* EXERCISE DETAILS
Output only the stretch of the listing that starts at the line containing "Task: Select Svenska language option" and ends at the line containing "Given: Click the gray", reproduced exactly with both ends.

* DATASET ENTRIES
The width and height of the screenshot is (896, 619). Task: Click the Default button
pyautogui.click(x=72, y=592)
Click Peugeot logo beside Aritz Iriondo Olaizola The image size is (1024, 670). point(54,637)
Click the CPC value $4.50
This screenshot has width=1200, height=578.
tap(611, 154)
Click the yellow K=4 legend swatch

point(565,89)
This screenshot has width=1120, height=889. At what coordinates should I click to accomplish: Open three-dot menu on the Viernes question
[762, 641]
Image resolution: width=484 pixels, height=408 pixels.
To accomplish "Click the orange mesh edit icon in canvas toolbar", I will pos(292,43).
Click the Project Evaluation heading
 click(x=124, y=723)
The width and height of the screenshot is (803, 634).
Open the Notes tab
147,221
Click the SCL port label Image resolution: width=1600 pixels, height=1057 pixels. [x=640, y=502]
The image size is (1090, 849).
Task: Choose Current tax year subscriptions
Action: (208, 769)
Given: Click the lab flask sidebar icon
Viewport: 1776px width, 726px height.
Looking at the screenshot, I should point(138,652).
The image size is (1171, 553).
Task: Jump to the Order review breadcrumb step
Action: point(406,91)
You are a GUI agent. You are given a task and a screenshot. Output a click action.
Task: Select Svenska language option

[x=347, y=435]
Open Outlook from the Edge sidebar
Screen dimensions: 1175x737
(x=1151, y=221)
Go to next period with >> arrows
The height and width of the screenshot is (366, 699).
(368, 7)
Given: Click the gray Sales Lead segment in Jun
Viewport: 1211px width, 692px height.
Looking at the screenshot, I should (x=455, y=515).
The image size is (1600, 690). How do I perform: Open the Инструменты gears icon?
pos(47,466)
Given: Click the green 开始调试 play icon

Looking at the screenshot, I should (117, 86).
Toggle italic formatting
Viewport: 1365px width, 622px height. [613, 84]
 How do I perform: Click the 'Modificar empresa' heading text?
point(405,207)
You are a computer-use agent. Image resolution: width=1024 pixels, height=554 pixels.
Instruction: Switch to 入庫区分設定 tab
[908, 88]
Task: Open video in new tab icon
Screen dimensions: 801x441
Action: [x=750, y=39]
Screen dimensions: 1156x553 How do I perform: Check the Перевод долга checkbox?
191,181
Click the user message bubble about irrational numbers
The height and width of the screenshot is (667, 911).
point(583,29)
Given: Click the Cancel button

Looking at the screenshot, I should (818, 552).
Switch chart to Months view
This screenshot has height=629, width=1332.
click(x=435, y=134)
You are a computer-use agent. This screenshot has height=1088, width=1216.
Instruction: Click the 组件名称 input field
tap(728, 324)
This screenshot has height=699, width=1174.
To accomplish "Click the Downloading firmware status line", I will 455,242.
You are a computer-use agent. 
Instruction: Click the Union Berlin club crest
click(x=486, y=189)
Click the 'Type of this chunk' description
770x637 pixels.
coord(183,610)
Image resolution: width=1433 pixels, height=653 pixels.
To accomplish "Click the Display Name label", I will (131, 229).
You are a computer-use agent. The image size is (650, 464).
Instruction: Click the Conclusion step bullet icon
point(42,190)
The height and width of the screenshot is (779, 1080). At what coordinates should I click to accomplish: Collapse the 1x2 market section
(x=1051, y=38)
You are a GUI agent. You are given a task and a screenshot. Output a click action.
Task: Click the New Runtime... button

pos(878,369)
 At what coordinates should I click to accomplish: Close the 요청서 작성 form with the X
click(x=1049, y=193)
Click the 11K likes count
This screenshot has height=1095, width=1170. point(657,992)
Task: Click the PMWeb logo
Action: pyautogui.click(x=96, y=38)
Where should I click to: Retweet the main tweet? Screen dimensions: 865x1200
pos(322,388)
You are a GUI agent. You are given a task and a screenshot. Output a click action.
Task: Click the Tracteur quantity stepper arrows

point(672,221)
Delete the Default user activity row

* SOLVED PROBLEM
Task: Select Svenska language option

[x=347, y=435]
Open Outlook from the Edge sidebar
Screen dimensions: 1175x737
(x=1151, y=221)
Go to next period with >> arrows
The height and width of the screenshot is (366, 699).
(368, 7)
Given: Click the gray Sales Lead segment in Jun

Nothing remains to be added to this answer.